Business as usual: After Visa and Mastercard suspended their services in Russia, its local banks may switch to UnionPay, a Chinese credit card company or Mir, the domestic payments system.
More dough: India's wheat exports touched a record 6.6 million tonne after global prices surged because of the Russia-Ukraine war.
On the cards: Facebook-backed Meesho is targetting a listing on the domestic bourses sometime early next year, Reuters reported.
Held: The CBI arrested former National Stock Exchange CEO Chitra Ramakrishna on Sunday in the co-location case.
Old wine in a new bottle: Stolichnaya is doing away with its Russian theme. Now it's called Stoli. Originally made in Latvia and produced by Russian exile Yuri Shefler, he was previously involved in a feud with Russian president Vladimir Putin. The timing is sus after there have been reports of US bar owners pouring bottles of Stoli vodka down the drain.

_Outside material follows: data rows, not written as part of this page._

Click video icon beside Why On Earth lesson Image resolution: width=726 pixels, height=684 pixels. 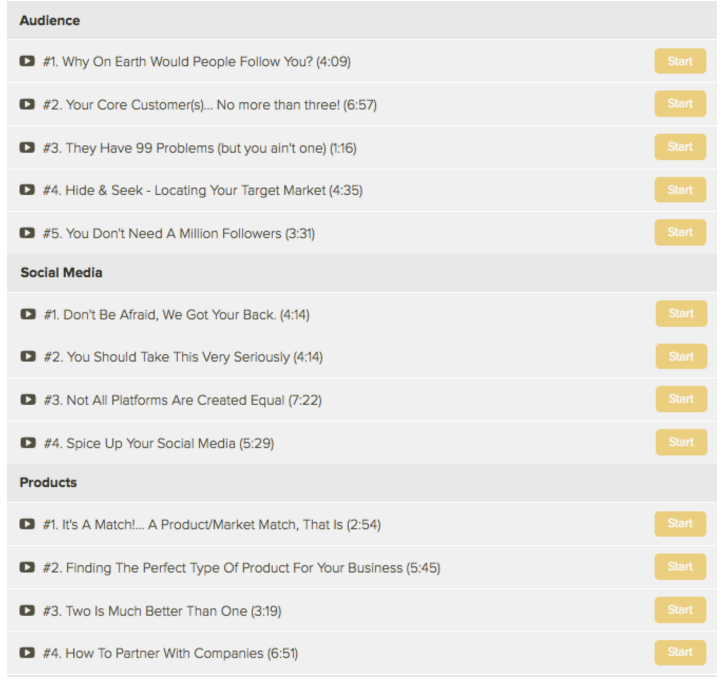point(27,61)
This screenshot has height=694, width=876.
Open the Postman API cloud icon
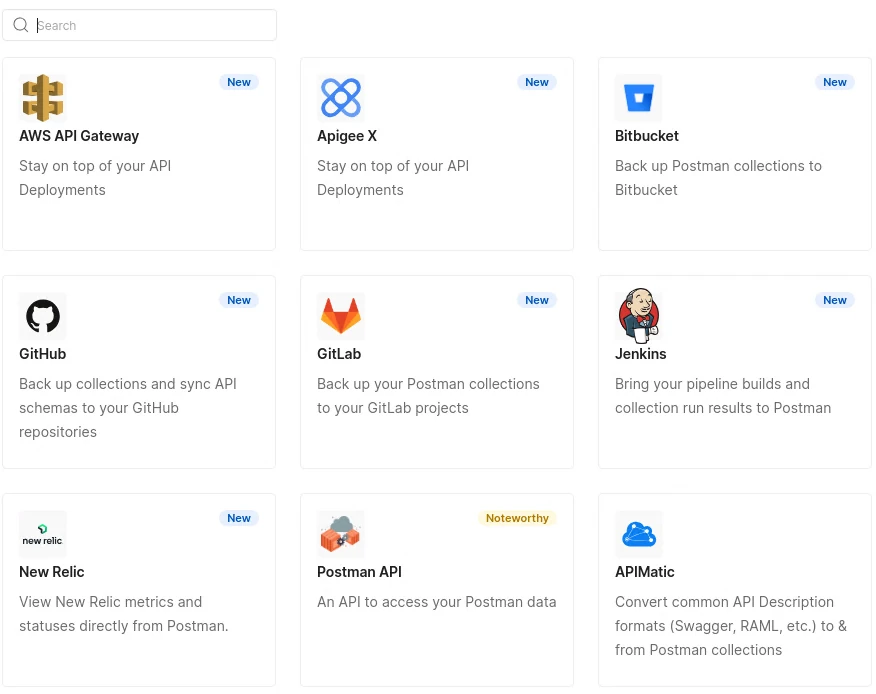340,534
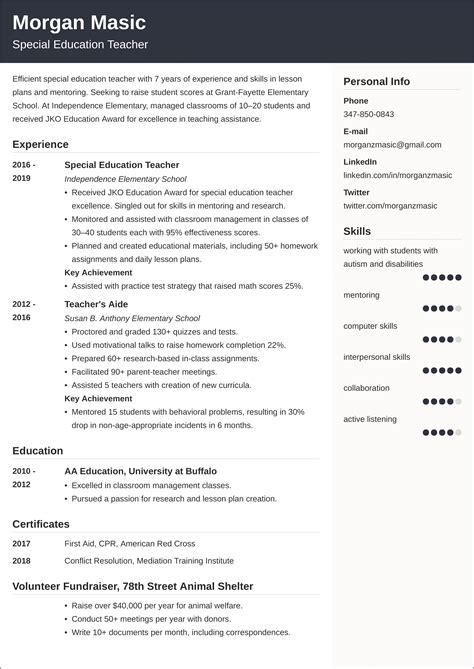The height and width of the screenshot is (669, 474).
Task: Click the Skills sidebar heading
Action: pyautogui.click(x=357, y=231)
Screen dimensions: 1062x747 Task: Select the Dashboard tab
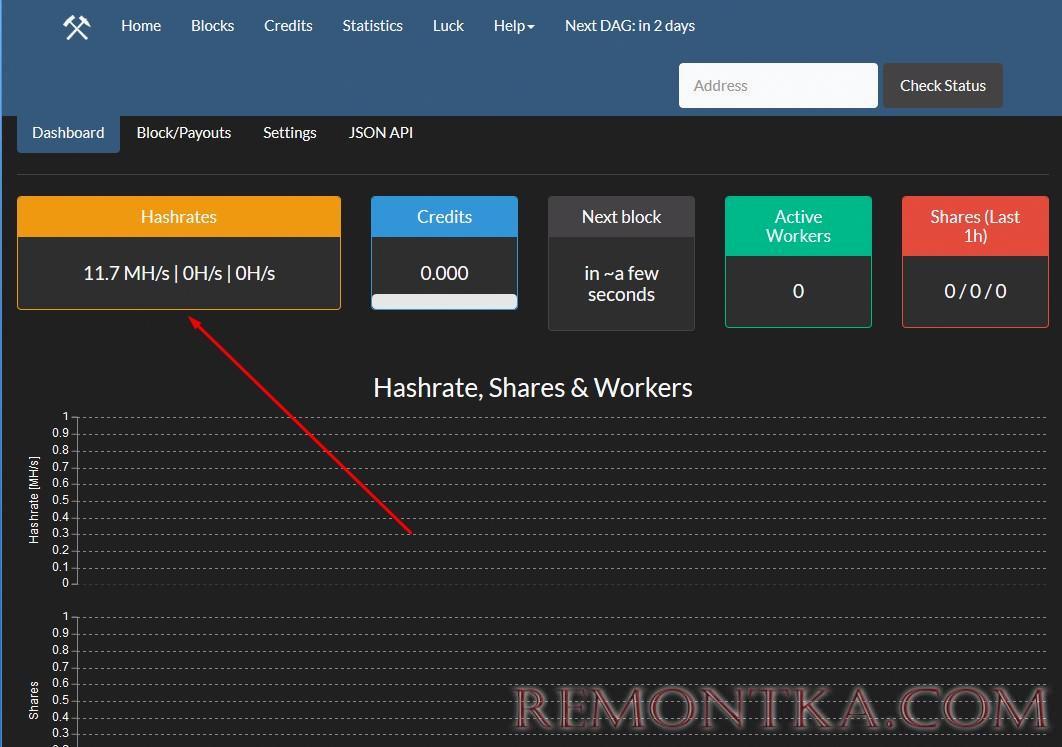click(x=68, y=133)
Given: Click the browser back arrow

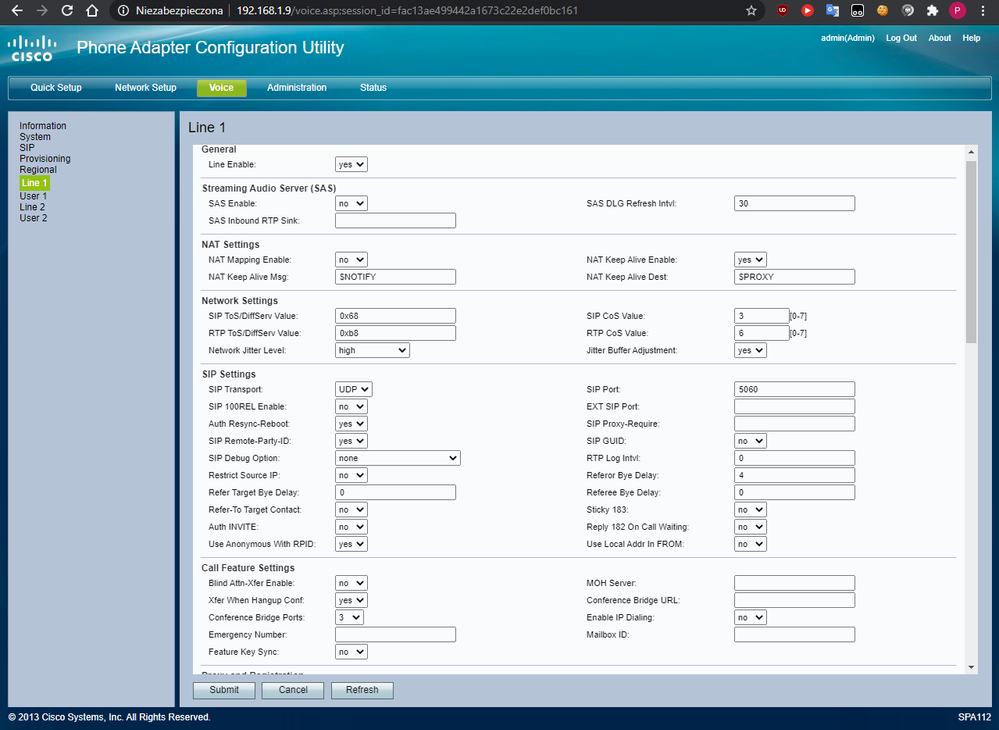Looking at the screenshot, I should 16,11.
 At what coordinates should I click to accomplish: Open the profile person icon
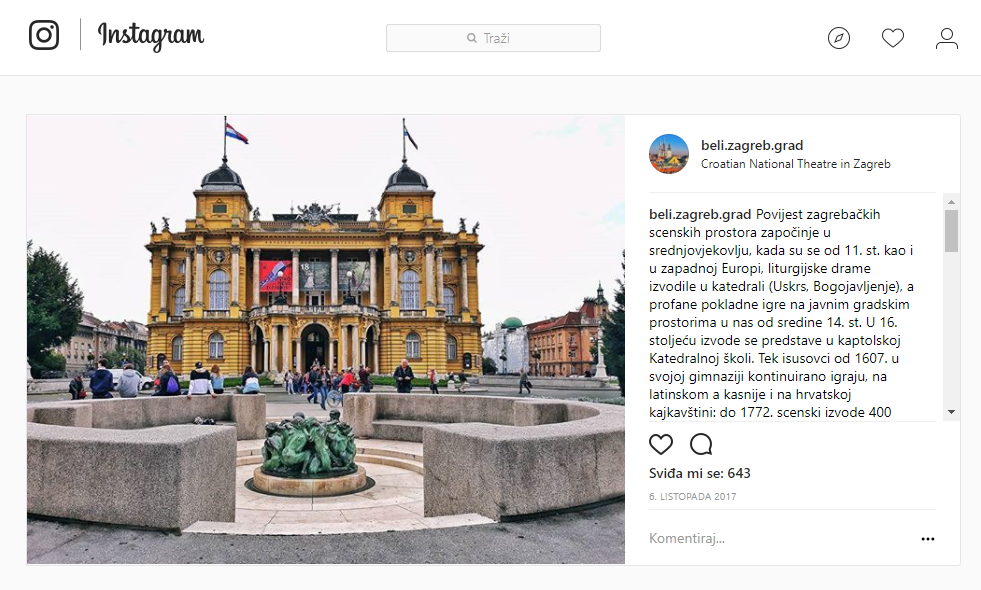[x=947, y=38]
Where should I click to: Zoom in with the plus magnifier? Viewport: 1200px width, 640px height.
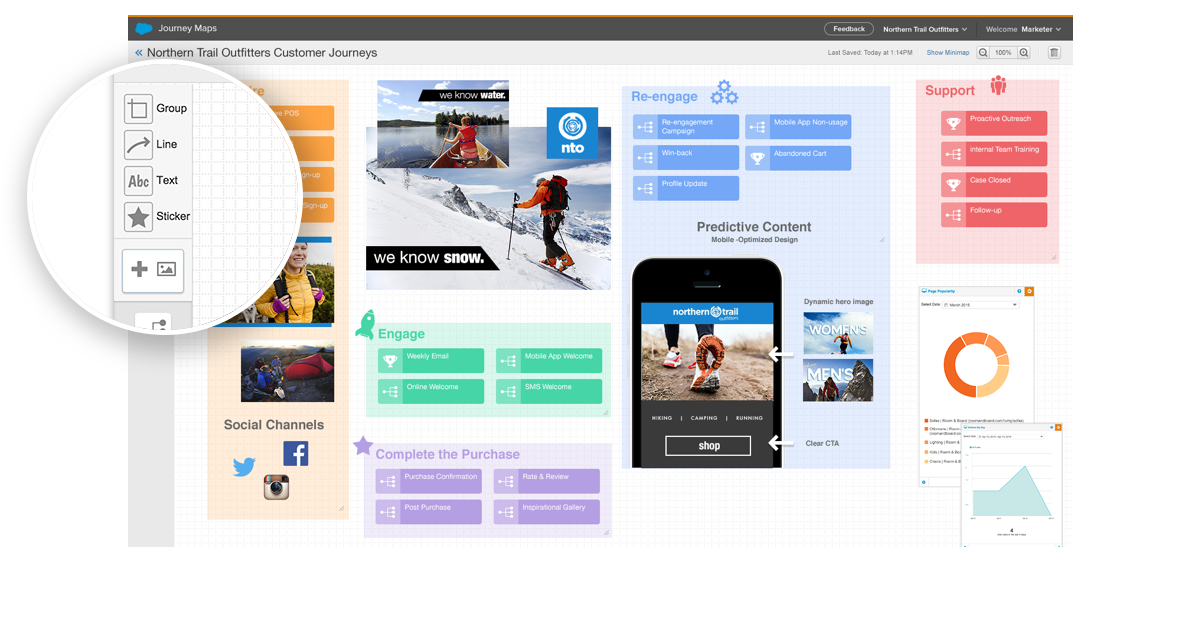click(1024, 53)
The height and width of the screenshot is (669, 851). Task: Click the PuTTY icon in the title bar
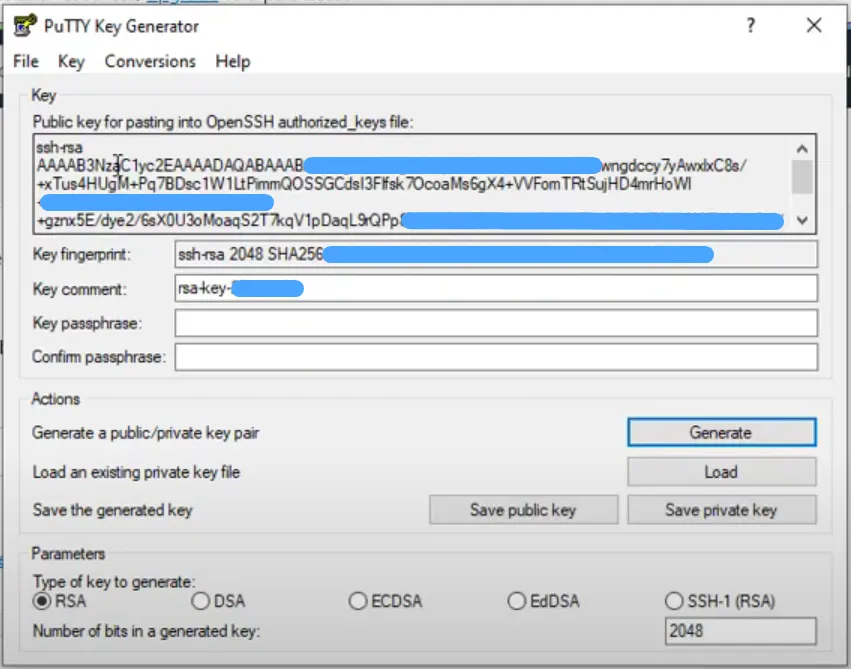click(24, 26)
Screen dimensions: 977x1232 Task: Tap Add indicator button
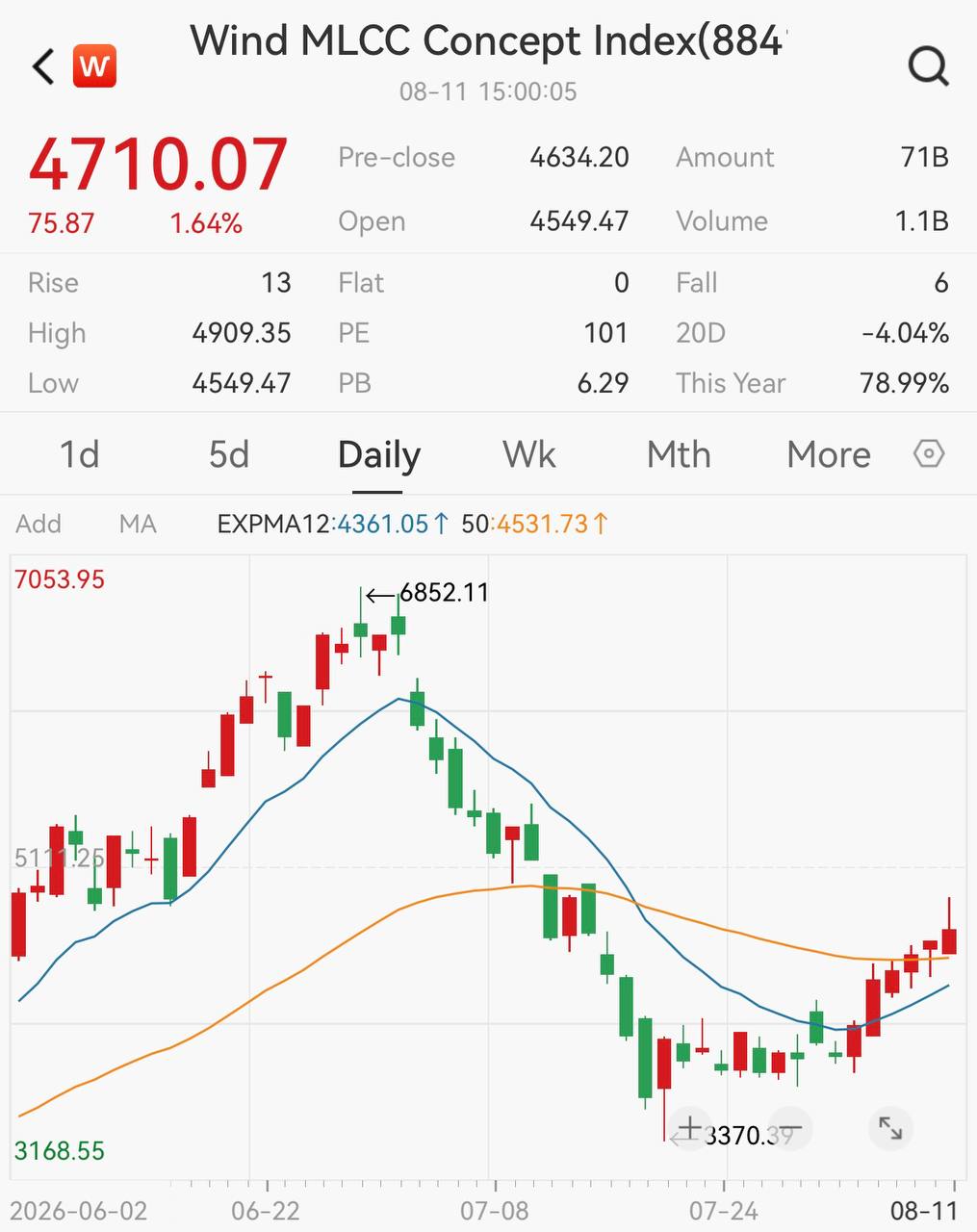coord(39,524)
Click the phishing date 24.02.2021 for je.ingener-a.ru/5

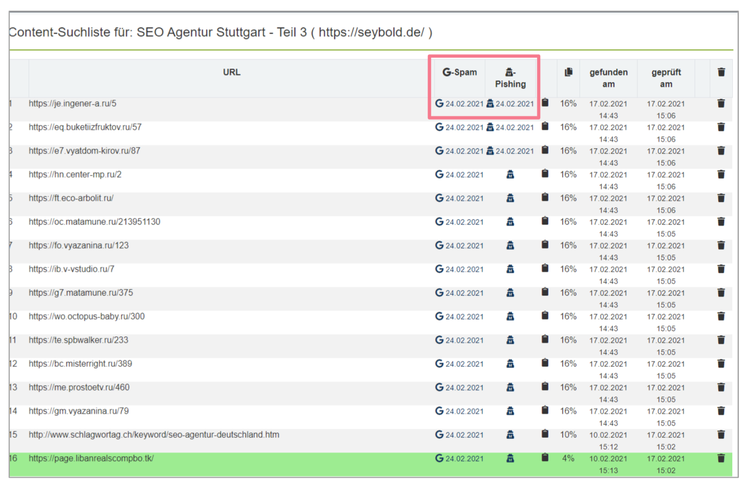point(515,104)
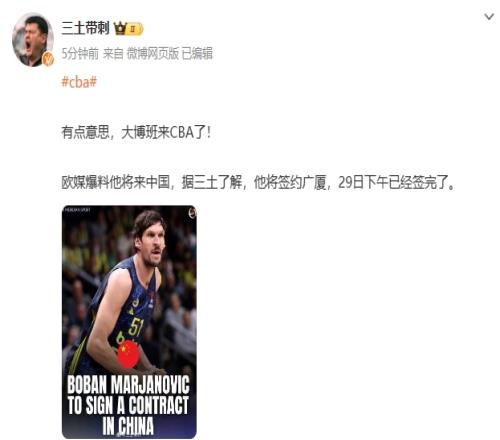
Task: Open the #cba# hashtag topic
Action: [x=79, y=82]
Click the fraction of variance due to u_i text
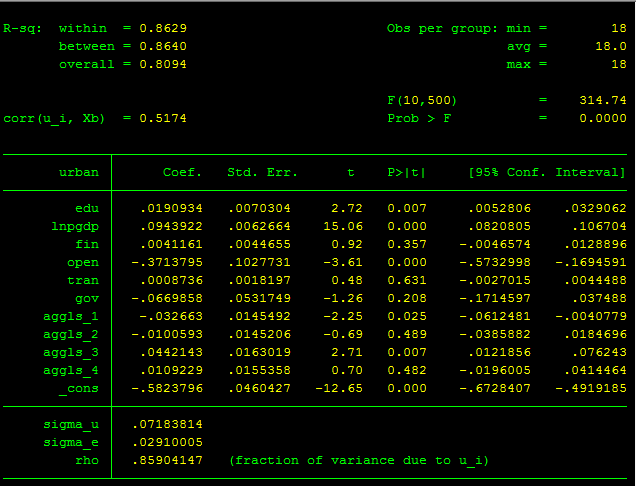This screenshot has height=486, width=636. [x=359, y=460]
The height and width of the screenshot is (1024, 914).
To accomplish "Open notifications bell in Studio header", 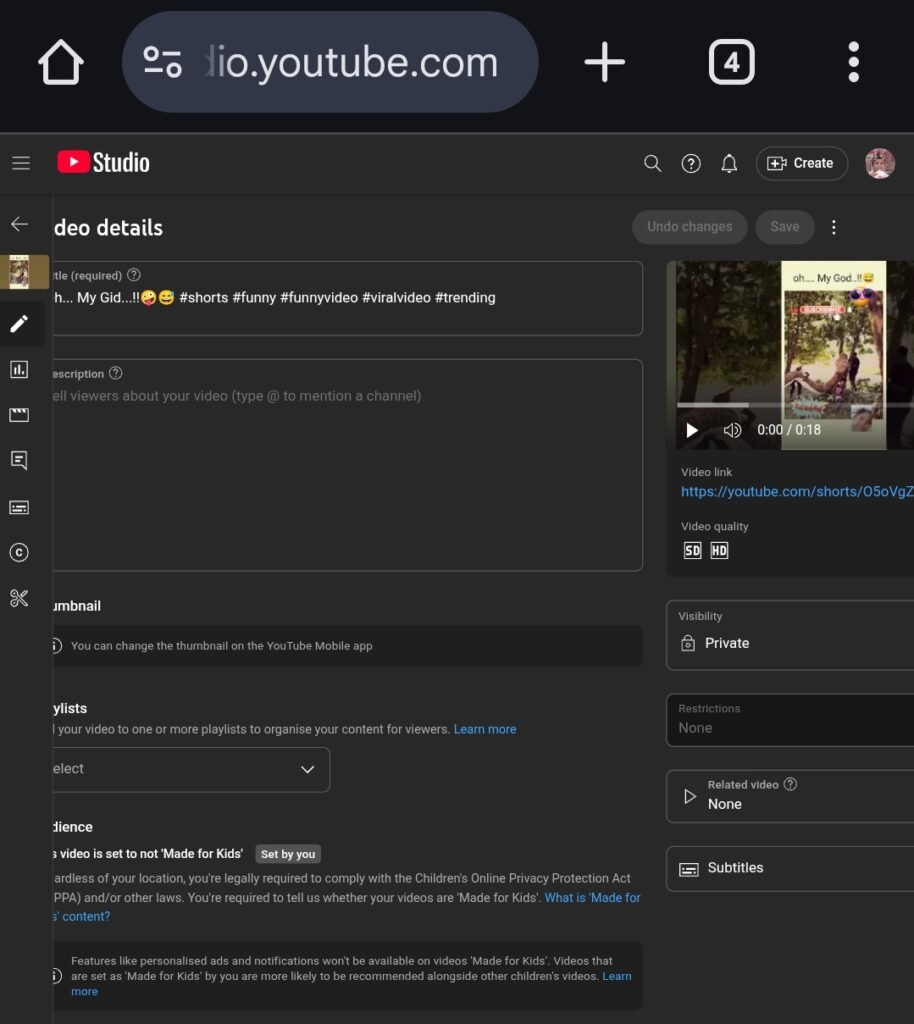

Downtime: NFT isn't cool anymore, according to Bloomberg. Platforms such as OpenSea, DappRadar and LooksRare have witnessed low trading volume. The average trading value for NFT has sunk from $6,900 to $2,000. The Russia-Ukraine war has fast-tracked the process. The US SEC's scrutiny could also have a role to play.
Act of kindness: Amid the ongoing Russia-Ukraine war, users are signing up for Airbnb stays in Ukraine. They don't intend to check-in. Instead, users only want to funnel in some money to the hosts as Russia continues to batter the nation. Airbnb has stepped in to waive its service fees for bookings in Ukraine.